Part 1: SAML Authentication #
SAML handles the authentication side - when a user clicks the AWS tile in their Google apps, SAML verifies their identity and hands them a session in AWS. Provisioning (getting users into Identity Center in the first place) is separate and covered in Part 2.
Step 1: Add the Amazon Web Services App in Google Workspace #
Sign in to your Google Admin console and go to Apps > Web and Mobile Apps.
From the Add App dropdown, choose Search for apps - not "Add Custom SAML App," which was the old approach. Search for Amazon Web Services and select the Amazon Web Services (SAML) application from the results. This is the pre-built app, and Google has already populated most of the attribute mappings you'll need.
On the Google Identity Provider details page, download the IdP metadata XML file. You'll upload this to AWS in the next step. Leave the tab open.
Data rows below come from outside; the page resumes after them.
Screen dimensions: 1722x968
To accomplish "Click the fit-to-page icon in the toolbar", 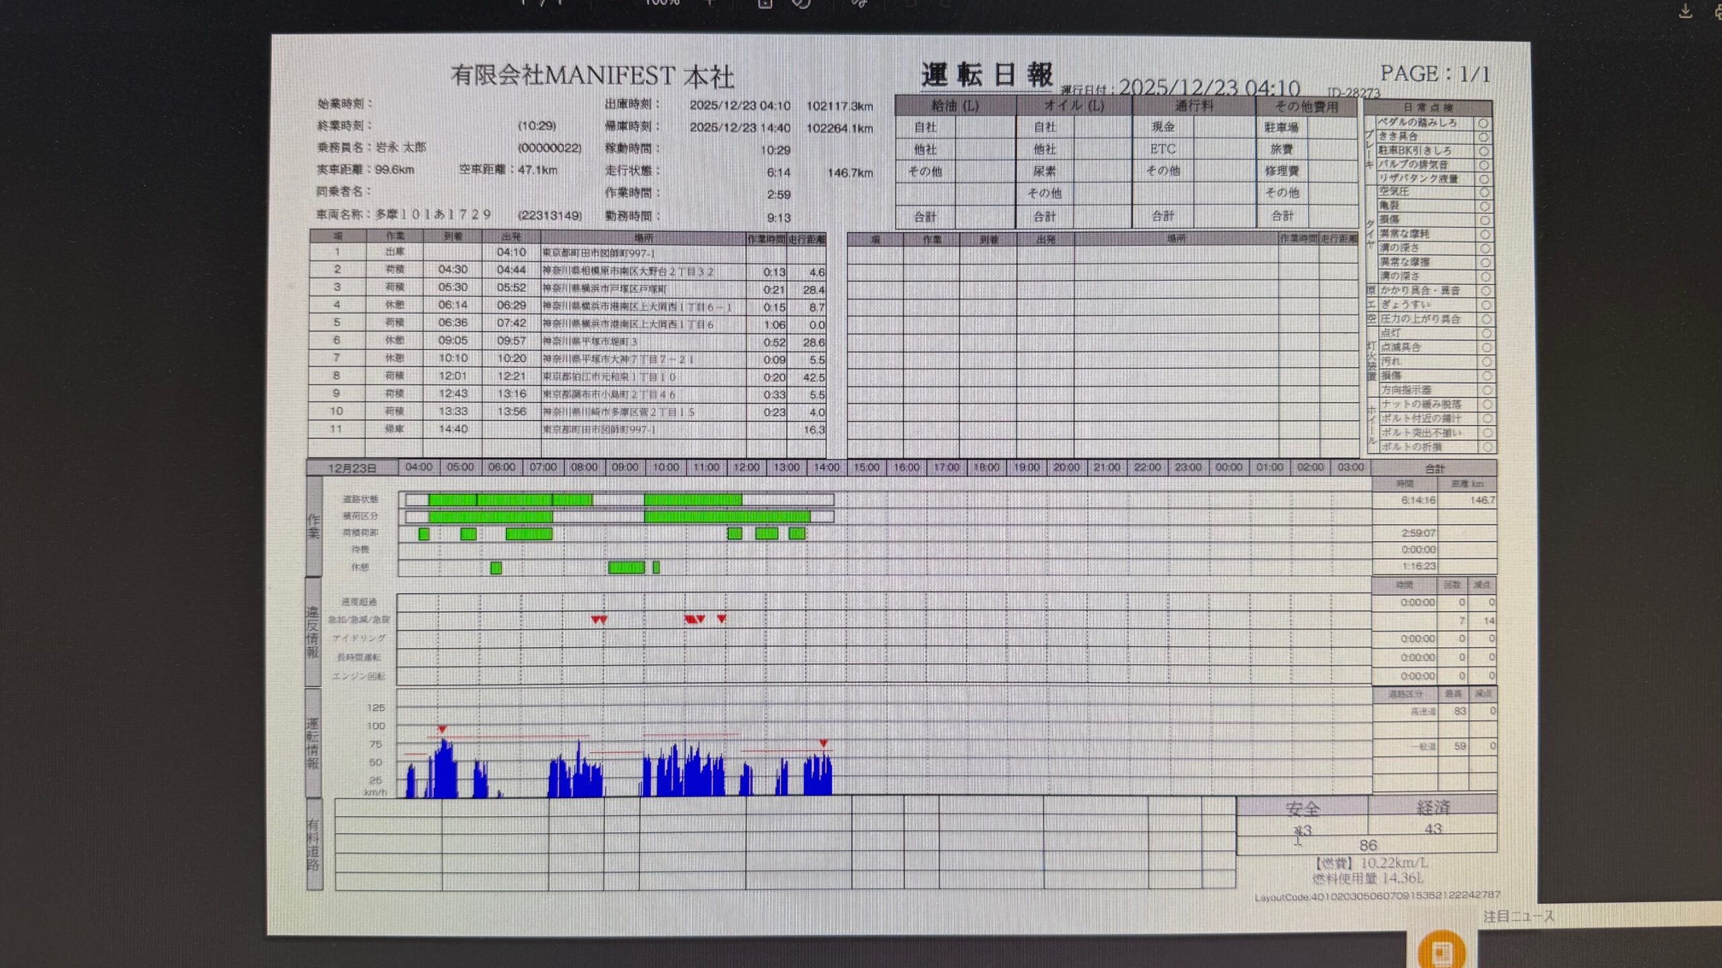I will click(765, 3).
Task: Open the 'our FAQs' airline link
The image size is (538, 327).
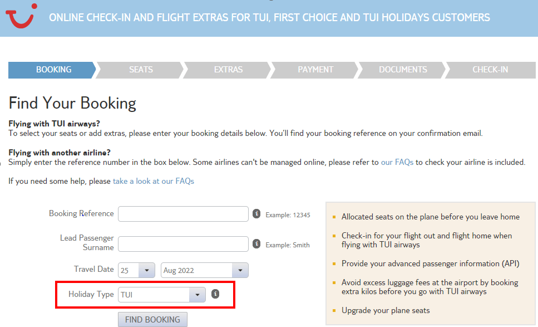Action: coord(397,162)
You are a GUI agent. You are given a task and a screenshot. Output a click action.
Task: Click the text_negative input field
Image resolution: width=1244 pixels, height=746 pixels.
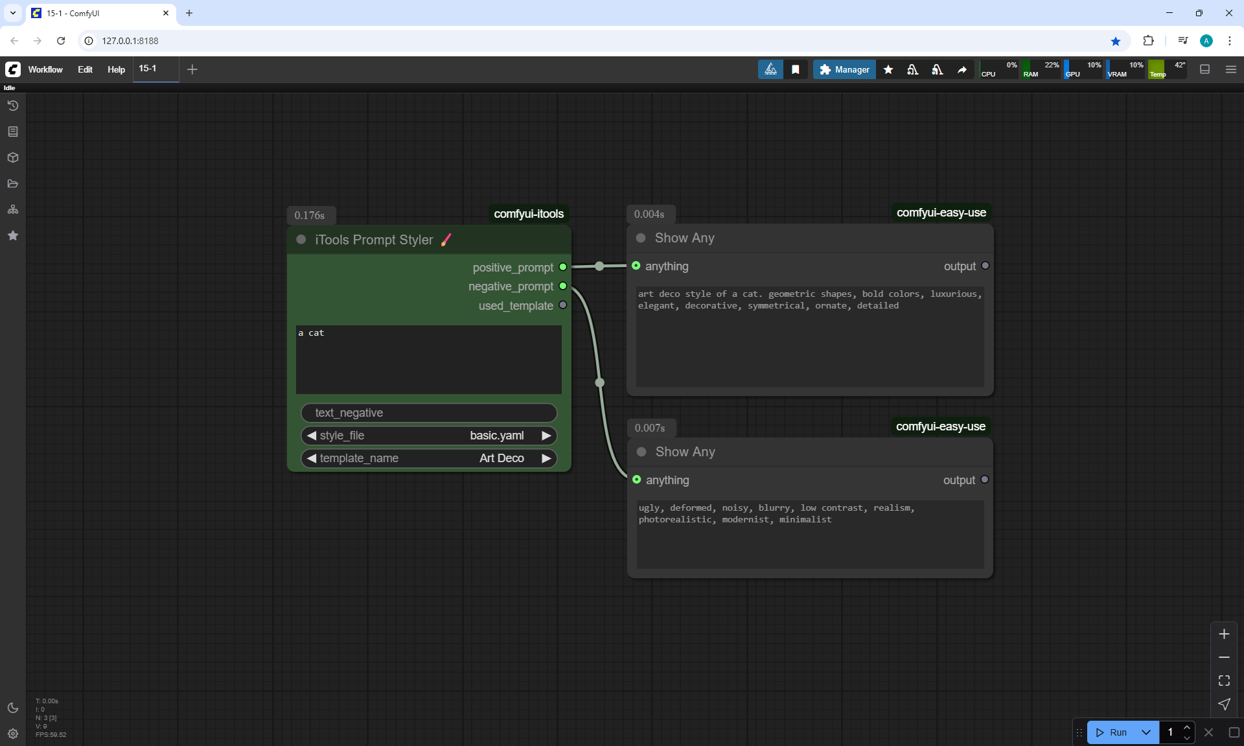pyautogui.click(x=429, y=413)
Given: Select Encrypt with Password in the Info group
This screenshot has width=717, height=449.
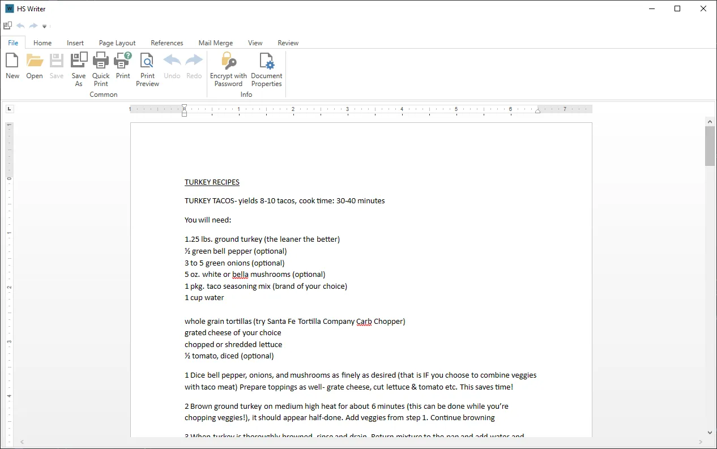Looking at the screenshot, I should tap(228, 65).
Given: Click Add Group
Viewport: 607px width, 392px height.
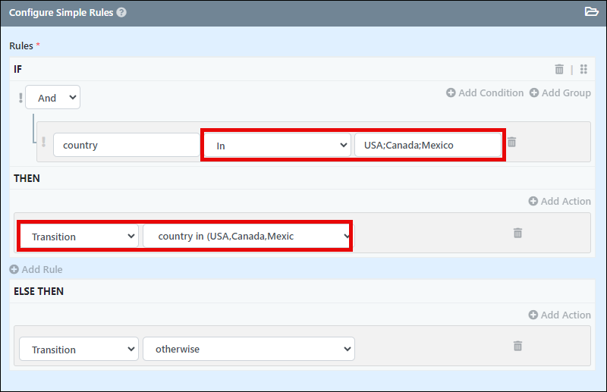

Step 2: Configure Identity Center to Accept Google as the IdP #
Select External identity provider, then scroll to Identity Provider metadata. Upload the
GoogleIDPMetadata.xml file you downloaded. Once uploaded, copy two values from the Service Provider metadata section:- IAM Identity Center ACS URL (looks like
https://us-east-1.signin.aws/platform/saml/acs/...) - IAM Identity Center issuer URL
Step 3: Finish the Google Workspace App Configuration #
Return to Google Admin. On the Service provider details page, fill in:
- ACS URL: paste the IAM Identity Center ACS URL
- Entity ID: paste the IAM Identity Center issuer URL
- Name ID format: EMAIL
- Name ID: Basic Information > Primary email
For Attribute mapping, add a mapping for
https://aws.amazon.com/SAML/Attributes/RoleSessionName pointing to Basic Information > Primary Email. Click Finish.Step 4: Enable the App and Accept the Identity Source Change #
In Google Admin, open your AWS app's User access section and set it to ON for everyone for now. You'll want to restrict this to a specific group or OU after setup - more on that in the security section.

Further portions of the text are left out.